Tingkatan iman kepada takdir Allah

Syaikh Muhammad bin Shaleh al-‘Utsaimin rahimahullah berkata: “Iman kepada takdir Allah tidak akan sempurna kecuali dengan mengimani empat perkara (sebagai berikut):

  1. Mengimani bahwa Allah Ta’ala mengetahui segala sesuatu yang terjadi secara garis besar maupun terperinci, dengan ilmu-Nya yang terdahulu, sebagaimana dalam firman-Nya:

{أَلَمْ تَعْلَمْ أَنَّ اللَّهَ يَعْلَمُ مَا فِي السَّمَاءِ وَالأرْضِ إِنَّ ذَلِكَ فِي كِتَابٍ إِنَّ ذَلِكَ عَلَى اللَّهِ يَسِيرٌ}

“Apakah kamu tidak mengetahui bahwa sesungguhnya Allah mengetahui apa saja yang ada di langit dan di bumi? Sesungguhnya yang demikian itu terdapat dalam sebuah kitab (al-Lauhul Mahfuzh). Sesungguhnya yang demikian itu amat mudah bagi Allah” (QS al-Hajj:70).

  1. Mengimani bahwa Allah Ta’ala menulis dalam al-Lauhul Mahfuzh semua ketetapan takdir bagi segala sesuatu, sebagaimana dalam firman-Nya:

{مَا أَصَابَ مِنْ مُصِيبَةٍ فِي الْأَرْضِ وَلَا فِي أَنْفُسِكُمْ إِلَّا فِي كِتَابٍ مِنْ قَبْلِ أَنْ نَبْرَأَهَا إِنَّ ذَلِكَ عَلَى اللَّهِ يَسِيرٌ}

“Tiada sesuatu bencanapun yang menimpa di bumi dan (tidak pula) pada dirimu sendiri melainkan telah tertulis dalam kitab (al-Lauhul mahfuzh) sebelum Kami menciptakannya. Sesungguhnya yang demikian itu adalah mudah bagi Allah” (QS al-Hadiid:22).

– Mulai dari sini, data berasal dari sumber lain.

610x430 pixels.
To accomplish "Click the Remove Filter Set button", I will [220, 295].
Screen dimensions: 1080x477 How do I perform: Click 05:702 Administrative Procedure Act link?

Dan sabda Rasulullah Shallallahu ‘alaihi wa sallam: “Allah telah menuliskan/menetapkan ketentuan takdir semua makhluk sebelum Dia menciptakan langit dan bumi (selama) lima puluh ribu tahun”.[1]

  1. Mengimani bahwa tidak ada sesuatupun yang terjadi di langit dan di bumi kecuali dengan keinginan dan kehendak Allah yang berkisar antara kasih sayang dan hikmah-Nya (yang maha sempurna). Dia memberi petunjuk kepada siapa yang dikehendaki-Nya dengan kasih sayang-Nya dan menyesatkan siapa yang dikehendaki-Nya dengan hikmah-Nya. Dia tidak ditanyakan tentang apa yang diperbuat-Nya, karena sempurnanya hikmah dan kekuasaan-Nya, sedang mereka (manusia) ditanyakan (tentang perbuatan mereka). Segala sesuatu yang terjadi (di alam semesta) adalah sesuai dengan ilmu-Nya yang terdahulu dan dengan ketetapan yang ditulis-Nya dalam al-Lauhul mahfuzh. Sebagaimana dalam firman-Nya:

{إِنَّا كُلَّ شَيْءٍ خَلَقْنَاهُ بِقَدَرٍ}

“Sesungguhnya Kami menciptakan segala sesuatu dengan al-qadar (takdir)” (QS al-Qamar:49).

Juga firman-Nya:

{فَمَنْ يُرِدِ اللَّهُ أَنْ يَهدِيَهُ يَشْرَحْ صَدْرَهُ لِلإسْلامِ وَمَنْ يُرِدْ أَنْ يُضِلَّهُ يَجْعَلْ صَدْرَهُ ضَيِّقًا حَرَجًا كَأَنَّمَا يَصَّعَّدُ فِي السَّمَاءِ}

“Barangsiapa yang Allah menghendaki akan memberikan kepadanya petunjuk, niscaya Dia melapangkan dadanya untuk (menerima agama) Islam. Dan barangsiapa yang dikehendaki Allah kesesatannya, niscaya Allah menjadikan dadanya sesak lagi sempit, seolah-olah ia sedang mendaki kelangit” (QS al-An’aam:125).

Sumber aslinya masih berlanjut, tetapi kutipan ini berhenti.